Copy every one of the records below word for word, keeping each line the same as it appears.

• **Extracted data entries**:

□ □ □ □

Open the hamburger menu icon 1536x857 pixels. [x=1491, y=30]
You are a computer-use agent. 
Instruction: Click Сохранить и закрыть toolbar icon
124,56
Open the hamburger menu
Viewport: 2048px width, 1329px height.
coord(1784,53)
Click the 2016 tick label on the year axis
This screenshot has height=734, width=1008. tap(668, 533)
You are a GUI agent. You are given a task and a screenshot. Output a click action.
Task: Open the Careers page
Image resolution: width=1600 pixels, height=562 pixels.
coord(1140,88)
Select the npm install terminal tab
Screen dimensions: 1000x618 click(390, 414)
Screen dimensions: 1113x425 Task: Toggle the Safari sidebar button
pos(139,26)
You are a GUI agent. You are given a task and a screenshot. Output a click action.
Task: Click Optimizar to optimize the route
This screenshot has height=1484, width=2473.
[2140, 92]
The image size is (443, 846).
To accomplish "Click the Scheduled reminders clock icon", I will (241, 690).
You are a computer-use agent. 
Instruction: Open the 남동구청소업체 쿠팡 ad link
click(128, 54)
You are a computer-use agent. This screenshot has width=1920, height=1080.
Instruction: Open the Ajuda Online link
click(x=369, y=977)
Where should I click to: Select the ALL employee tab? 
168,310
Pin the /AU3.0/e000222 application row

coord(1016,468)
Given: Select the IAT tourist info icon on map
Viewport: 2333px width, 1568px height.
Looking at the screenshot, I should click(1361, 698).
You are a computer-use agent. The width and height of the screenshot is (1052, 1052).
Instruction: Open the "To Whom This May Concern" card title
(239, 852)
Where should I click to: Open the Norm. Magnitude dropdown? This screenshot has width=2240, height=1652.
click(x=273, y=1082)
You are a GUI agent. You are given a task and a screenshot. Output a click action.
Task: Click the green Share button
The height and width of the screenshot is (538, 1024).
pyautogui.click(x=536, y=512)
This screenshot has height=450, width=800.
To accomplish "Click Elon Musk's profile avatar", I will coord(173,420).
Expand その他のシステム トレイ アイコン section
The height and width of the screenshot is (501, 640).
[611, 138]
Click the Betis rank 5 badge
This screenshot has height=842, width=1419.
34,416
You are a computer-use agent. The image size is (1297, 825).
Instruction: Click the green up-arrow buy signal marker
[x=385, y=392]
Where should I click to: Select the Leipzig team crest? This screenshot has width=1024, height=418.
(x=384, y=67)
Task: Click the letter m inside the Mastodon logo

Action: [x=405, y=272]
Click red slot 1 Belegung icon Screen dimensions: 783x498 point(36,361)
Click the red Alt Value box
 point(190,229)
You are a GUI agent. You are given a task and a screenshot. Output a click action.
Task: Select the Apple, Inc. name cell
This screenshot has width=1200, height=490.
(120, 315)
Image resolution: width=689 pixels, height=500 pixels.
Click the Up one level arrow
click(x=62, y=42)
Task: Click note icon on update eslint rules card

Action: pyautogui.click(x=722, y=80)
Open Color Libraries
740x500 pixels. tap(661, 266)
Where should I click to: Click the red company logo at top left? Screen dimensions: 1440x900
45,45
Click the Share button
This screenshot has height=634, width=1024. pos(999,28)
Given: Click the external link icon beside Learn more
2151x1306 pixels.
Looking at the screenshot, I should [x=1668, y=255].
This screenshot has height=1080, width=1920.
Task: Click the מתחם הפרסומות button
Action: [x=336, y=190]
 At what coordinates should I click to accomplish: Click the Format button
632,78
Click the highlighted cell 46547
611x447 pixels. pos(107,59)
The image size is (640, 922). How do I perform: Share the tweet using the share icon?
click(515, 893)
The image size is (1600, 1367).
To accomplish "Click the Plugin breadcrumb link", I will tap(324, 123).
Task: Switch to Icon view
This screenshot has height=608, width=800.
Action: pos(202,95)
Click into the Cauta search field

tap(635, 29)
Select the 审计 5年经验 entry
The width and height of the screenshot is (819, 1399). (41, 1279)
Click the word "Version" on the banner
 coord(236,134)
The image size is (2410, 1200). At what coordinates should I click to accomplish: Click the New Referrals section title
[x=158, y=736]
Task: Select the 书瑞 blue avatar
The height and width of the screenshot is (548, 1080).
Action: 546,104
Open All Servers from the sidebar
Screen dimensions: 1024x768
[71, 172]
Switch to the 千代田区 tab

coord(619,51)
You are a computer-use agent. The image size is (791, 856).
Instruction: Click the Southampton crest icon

□ □ □ □

• **CORRECT OUTPUT**:
Open the hamburger menu icon 1536x857 pixels. [x=1491, y=30]
You are a computer-use agent. 
Instruction: Click Сохранить и закрыть toolbar icon
124,56
Open the hamburger menu
Viewport: 2048px width, 1329px height.
coord(1784,53)
Click the 2016 tick label on the year axis
This screenshot has height=734, width=1008. tap(668, 533)
You are a GUI agent. You are given a task and a screenshot. Output a click action.
Task: Open the Careers page
Image resolution: width=1600 pixels, height=562 pixels.
coord(1140,88)
Select the npm install terminal tab
Screen dimensions: 1000x618 click(390, 414)
Screen dimensions: 1113x425 Task: Toggle the Safari sidebar button
pos(139,26)
You are a GUI agent. You are given a task and a screenshot. Output a click action.
Task: Click Optimizar to optimize the route
This screenshot has height=1484, width=2473.
[2140, 92]
The image size is (443, 846).
To accomplish "Click the Scheduled reminders clock icon", I will (241, 690).
You are a computer-use agent. 
Instruction: Open the 남동구청소업체 쿠팡 ad link
click(128, 54)
You are a computer-use agent. This screenshot has width=1920, height=1080.
Instruction: Open the Ajuda Online link
click(x=369, y=977)
Where should I click to: Select the ALL employee tab? 
168,310
Pin the /AU3.0/e000222 application row

coord(1016,468)
Given: Select the IAT tourist info icon on map
Viewport: 2333px width, 1568px height.
Looking at the screenshot, I should click(1361, 698).
You are a computer-use agent. The width and height of the screenshot is (1052, 1052).
Instruction: Open the "To Whom This May Concern" card title
(239, 852)
Where should I click to: Open the Norm. Magnitude dropdown? This screenshot has width=2240, height=1652.
click(x=273, y=1082)
You are a GUI agent. You are given a task and a screenshot. Output a click action.
Task: Click the green Share button
The height and width of the screenshot is (538, 1024).
pyautogui.click(x=536, y=512)
This screenshot has height=450, width=800.
To accomplish "Click Elon Musk's profile avatar", I will coord(173,420).
Expand その他のシステム トレイ アイコン section
The height and width of the screenshot is (501, 640).
[611, 138]
Click the Betis rank 5 badge
This screenshot has height=842, width=1419.
34,416
You are a computer-use agent. The image size is (1297, 825).
Instruction: Click the green up-arrow buy signal marker
[x=385, y=392]
Where should I click to: Select the Leipzig team crest? This screenshot has width=1024, height=418.
(x=384, y=67)
Task: Click the letter m inside the Mastodon logo

Action: [x=405, y=272]
Click red slot 1 Belegung icon Screen dimensions: 783x498 point(36,361)
Click the red Alt Value box
 point(190,229)
You are a GUI agent. You are given a task and a screenshot. Output a click action.
Task: Select the Apple, Inc. name cell
This screenshot has width=1200, height=490.
(120, 315)
Image resolution: width=689 pixels, height=500 pixels.
Click the Up one level arrow
click(x=62, y=42)
Task: Click note icon on update eslint rules card

Action: pyautogui.click(x=722, y=80)
Open Color Libraries
740x500 pixels. tap(661, 266)
Where should I click to: Click the red company logo at top left? Screen dimensions: 1440x900
45,45
Click the Share button
This screenshot has height=634, width=1024. pos(999,28)
Given: Click the external link icon beside Learn more
2151x1306 pixels.
Looking at the screenshot, I should [x=1668, y=255].
This screenshot has height=1080, width=1920.
Task: Click the מתחם הפרסומות button
Action: [x=336, y=190]
 At what coordinates should I click to accomplish: Click the Format button
632,78
Click the highlighted cell 46547
611x447 pixels. pos(107,59)
The image size is (640, 922). How do I perform: Share the tweet using the share icon?
click(515, 893)
The image size is (1600, 1367).
To accomplish "Click the Plugin breadcrumb link", I will tap(324, 123).
Task: Switch to Icon view
This screenshot has height=608, width=800.
Action: pos(202,95)
Click into the Cauta search field

tap(635, 29)
Select the 审计 5年经验 entry
The width and height of the screenshot is (819, 1399). (41, 1279)
Click the word "Version" on the banner
 coord(236,134)
The image size is (2410, 1200). At what coordinates should I click to accomplish: Click the New Referrals section title
[x=158, y=736]
Task: Select the 书瑞 blue avatar
The height and width of the screenshot is (548, 1080).
Action: 546,104
Open All Servers from the sidebar
Screen dimensions: 1024x768
[71, 172]
Switch to the 千代田区 tab

coord(619,51)
You are a computer-use agent. The image size is (791, 856).
Instruction: Click the Southampton crest icon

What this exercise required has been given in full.